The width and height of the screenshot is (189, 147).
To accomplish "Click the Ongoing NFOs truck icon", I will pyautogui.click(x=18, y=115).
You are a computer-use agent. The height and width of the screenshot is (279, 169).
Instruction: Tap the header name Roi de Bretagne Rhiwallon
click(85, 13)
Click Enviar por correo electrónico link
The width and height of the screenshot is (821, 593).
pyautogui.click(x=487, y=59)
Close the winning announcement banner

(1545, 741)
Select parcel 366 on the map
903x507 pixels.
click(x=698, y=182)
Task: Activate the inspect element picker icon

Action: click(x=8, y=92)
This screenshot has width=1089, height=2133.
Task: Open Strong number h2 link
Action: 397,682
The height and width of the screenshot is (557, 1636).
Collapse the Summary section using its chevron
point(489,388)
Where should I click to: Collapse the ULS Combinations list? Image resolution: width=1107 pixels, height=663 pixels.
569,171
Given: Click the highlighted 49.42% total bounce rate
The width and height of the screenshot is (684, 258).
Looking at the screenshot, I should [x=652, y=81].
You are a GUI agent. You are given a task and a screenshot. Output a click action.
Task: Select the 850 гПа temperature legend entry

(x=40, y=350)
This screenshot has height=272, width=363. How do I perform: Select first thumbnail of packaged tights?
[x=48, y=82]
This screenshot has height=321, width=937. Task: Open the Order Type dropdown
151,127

···

Rewrite the items as a numbered list, starting at the line containing "You are a GUI" and running through the last of them, both ends included, with blank lines left out.

SOLUTION TO THE EXERCISE:
1. You are a GUI agent. You are given a task and a screenshot. Output a click action.
2. Task: Select the 850 гПа temperature legend entry
3. (x=40, y=350)
4. This screenshot has height=272, width=363. How do I perform: Select first thumbnail of packaged tights?
5. [x=48, y=82]
6. This screenshot has height=321, width=937. Task: Open the Order Type dropdown
7. 151,127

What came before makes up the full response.